Go Sell All That You Have
October 8, 2009 by Mike Wells
Filed under Articles by Mike Wells
“One thing you lack: go and sell all you possess and give to the poor, and you will have treasure in heaven; and come, follow Me.”
Mark 10: 21, Looking at him, Jesus felt a love for him and said to him, “One thing you lack: go and sell all you possess and give to the poor, and you will have treasure in heaven; and come, follow Me.” I recently received an indoctrination concerning saving and financial responsibility. Well, amen, many have been stupid with their credit cards. Some have, in reality, stolen money through poor management. There is no question that they need to rein in their spending habits. However, reining in probably isn’t the root issue. More often than not I find that those with high debt are attempting to meet a need through the physical world. Some feel empowered with what they can purchase. Others have a false sense of control. Still others have been so hurt by relationships that they find more security in things. And there are those just meeting an obsession or compulsion. Having said that, when does the teaching of financial responsibility merely become a mask for carnal living? When does it cross the line and cause an obsession with money and security and even create unbelief?

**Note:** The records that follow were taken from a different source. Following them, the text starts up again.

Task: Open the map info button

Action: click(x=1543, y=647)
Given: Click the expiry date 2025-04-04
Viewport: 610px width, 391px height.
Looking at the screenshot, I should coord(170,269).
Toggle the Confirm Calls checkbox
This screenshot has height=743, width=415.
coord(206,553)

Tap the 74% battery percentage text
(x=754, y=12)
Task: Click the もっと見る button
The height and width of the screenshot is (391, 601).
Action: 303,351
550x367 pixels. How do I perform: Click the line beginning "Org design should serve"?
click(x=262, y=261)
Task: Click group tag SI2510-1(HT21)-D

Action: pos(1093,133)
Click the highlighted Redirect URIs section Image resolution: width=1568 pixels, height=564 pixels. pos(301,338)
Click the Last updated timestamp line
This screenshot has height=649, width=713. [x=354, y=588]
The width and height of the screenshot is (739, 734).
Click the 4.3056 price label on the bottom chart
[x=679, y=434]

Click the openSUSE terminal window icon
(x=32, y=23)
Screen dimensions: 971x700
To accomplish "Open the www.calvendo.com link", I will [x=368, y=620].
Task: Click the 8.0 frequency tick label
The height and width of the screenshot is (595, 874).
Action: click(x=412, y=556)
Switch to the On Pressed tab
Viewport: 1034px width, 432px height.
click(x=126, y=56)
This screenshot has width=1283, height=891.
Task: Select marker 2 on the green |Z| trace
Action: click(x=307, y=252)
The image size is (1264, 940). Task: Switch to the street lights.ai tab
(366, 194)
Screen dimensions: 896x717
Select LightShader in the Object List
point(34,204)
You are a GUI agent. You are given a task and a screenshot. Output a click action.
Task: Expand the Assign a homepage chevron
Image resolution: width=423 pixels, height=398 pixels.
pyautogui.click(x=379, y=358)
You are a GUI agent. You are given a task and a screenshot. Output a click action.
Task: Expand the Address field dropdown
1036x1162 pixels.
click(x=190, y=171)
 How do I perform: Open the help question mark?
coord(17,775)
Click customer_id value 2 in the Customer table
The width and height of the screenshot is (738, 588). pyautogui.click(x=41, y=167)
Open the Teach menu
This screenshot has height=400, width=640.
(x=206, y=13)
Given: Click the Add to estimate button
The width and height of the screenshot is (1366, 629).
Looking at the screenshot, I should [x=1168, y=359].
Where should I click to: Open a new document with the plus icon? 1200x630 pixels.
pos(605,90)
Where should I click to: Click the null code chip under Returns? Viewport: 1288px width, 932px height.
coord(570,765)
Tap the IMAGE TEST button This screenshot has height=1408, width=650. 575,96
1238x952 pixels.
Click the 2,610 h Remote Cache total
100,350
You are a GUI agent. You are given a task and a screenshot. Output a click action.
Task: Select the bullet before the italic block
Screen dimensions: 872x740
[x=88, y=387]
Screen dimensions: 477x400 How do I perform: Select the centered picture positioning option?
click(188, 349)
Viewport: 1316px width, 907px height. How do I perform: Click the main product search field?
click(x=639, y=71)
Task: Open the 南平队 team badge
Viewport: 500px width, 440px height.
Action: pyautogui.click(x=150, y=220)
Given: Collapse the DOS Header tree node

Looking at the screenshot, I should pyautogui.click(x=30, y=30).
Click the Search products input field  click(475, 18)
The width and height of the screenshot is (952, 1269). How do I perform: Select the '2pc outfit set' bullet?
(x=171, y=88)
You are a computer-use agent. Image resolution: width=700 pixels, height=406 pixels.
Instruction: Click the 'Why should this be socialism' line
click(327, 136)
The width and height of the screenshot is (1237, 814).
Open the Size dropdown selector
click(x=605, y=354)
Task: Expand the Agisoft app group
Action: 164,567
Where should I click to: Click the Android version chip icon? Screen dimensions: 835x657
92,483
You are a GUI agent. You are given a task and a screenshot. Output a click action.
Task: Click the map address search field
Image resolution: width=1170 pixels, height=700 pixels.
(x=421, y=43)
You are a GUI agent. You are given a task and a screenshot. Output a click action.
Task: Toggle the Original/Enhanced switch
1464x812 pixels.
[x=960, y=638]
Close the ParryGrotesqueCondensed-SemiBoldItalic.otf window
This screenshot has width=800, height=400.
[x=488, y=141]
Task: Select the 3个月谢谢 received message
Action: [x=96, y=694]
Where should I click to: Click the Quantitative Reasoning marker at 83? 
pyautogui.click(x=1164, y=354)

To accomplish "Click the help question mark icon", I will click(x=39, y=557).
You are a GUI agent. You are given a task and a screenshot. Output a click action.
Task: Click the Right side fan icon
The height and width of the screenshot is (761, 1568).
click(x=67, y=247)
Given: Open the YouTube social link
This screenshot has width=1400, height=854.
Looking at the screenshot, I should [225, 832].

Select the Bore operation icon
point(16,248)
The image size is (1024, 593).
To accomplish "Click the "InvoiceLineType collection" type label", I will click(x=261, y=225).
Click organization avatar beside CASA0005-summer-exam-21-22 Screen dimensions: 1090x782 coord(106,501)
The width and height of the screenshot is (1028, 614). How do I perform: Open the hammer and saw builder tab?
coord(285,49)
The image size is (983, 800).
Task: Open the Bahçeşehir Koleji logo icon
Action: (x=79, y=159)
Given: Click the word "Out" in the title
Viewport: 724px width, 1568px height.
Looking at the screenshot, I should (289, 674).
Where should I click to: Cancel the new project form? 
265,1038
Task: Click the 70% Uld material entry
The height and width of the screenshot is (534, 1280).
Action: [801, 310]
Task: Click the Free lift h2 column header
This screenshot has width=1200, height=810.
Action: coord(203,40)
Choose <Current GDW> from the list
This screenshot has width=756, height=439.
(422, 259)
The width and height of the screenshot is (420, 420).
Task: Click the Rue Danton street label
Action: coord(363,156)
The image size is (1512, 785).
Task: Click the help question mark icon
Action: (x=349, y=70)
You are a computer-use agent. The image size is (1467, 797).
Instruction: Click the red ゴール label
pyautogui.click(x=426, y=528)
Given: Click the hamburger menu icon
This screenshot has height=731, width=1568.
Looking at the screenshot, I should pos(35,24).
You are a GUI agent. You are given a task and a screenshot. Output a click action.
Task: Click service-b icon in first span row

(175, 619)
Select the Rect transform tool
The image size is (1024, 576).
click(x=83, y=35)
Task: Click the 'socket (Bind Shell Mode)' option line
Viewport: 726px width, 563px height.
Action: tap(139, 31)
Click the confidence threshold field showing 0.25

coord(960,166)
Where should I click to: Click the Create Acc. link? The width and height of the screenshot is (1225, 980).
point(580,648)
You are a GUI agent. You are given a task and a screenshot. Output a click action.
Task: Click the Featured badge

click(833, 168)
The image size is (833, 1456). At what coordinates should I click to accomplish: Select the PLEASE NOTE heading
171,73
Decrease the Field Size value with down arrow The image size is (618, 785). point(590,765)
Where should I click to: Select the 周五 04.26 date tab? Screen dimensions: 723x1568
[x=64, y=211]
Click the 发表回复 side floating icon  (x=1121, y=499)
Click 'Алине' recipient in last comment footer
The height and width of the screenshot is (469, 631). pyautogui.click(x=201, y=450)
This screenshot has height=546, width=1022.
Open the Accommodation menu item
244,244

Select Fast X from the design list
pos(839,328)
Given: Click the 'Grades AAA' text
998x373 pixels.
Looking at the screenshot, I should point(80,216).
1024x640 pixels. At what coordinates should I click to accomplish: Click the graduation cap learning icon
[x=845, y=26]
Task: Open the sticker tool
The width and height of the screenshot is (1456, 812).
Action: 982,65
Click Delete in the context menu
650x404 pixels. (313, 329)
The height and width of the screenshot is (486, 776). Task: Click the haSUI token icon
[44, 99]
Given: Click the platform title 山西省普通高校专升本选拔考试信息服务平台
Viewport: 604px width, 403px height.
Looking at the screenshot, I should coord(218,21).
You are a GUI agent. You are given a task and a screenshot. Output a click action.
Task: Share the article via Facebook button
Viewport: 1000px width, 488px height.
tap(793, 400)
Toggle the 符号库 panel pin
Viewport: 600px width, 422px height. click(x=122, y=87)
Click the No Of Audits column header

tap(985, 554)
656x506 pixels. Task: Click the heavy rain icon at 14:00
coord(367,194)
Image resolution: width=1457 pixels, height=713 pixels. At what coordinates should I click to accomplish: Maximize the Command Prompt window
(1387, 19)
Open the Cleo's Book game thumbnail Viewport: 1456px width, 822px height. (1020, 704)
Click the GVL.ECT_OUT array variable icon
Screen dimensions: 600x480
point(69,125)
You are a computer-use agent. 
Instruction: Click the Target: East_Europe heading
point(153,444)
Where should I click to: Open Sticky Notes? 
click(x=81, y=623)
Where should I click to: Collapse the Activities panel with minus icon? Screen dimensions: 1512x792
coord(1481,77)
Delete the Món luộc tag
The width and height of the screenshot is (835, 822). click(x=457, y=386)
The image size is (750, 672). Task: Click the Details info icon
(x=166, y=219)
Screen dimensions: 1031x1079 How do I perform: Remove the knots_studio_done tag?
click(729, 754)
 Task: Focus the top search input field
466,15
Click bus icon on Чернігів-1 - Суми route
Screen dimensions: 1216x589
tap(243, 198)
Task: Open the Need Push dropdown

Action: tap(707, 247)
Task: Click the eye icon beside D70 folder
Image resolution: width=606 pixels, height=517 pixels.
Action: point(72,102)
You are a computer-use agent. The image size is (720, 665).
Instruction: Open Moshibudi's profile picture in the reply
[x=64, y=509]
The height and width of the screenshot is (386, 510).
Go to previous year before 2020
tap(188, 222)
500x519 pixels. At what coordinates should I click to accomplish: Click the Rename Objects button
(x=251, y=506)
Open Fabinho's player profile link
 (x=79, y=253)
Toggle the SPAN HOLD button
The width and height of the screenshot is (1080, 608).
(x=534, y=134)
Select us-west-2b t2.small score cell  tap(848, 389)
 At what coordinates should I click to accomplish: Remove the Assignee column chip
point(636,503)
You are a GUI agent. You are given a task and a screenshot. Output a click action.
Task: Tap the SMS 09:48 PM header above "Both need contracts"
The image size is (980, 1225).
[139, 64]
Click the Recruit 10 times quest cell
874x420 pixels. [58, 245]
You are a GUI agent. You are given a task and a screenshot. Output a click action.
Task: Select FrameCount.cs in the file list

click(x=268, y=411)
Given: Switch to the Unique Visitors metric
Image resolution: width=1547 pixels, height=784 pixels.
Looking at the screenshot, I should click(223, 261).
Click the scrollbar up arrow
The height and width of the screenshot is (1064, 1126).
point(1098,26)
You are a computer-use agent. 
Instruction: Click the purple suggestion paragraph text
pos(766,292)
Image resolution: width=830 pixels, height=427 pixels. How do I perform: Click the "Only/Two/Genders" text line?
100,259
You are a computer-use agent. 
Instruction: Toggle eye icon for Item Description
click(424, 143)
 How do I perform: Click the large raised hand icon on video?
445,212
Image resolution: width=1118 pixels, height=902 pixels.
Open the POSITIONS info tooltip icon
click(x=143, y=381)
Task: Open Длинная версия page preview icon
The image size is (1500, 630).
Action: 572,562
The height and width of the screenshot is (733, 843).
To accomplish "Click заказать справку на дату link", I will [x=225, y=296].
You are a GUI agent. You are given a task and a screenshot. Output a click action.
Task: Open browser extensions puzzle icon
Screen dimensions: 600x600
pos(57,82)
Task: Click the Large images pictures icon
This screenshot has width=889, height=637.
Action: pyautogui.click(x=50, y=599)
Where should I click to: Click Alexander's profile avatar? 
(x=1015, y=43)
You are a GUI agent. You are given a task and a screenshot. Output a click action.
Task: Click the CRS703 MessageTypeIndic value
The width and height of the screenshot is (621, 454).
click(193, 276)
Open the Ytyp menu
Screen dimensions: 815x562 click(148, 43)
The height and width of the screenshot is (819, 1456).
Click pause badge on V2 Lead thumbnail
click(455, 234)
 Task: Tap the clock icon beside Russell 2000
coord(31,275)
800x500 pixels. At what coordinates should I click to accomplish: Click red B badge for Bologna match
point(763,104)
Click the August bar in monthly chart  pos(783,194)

As I look at the books written on this topic, I generally find authors who are more obsessed with money than with Jesus; their security actually appears to be in money. I wonder what these authors would do if Jesus approached them and said, “One thing you lack; go and sell all you possess and give to the poor, and you will have treasure in heaven; and come, follow Me.” The man talking to me had taken financial responsibility too far. It was time that the Master reined him in. At any point He may, in a like manner, rein us in.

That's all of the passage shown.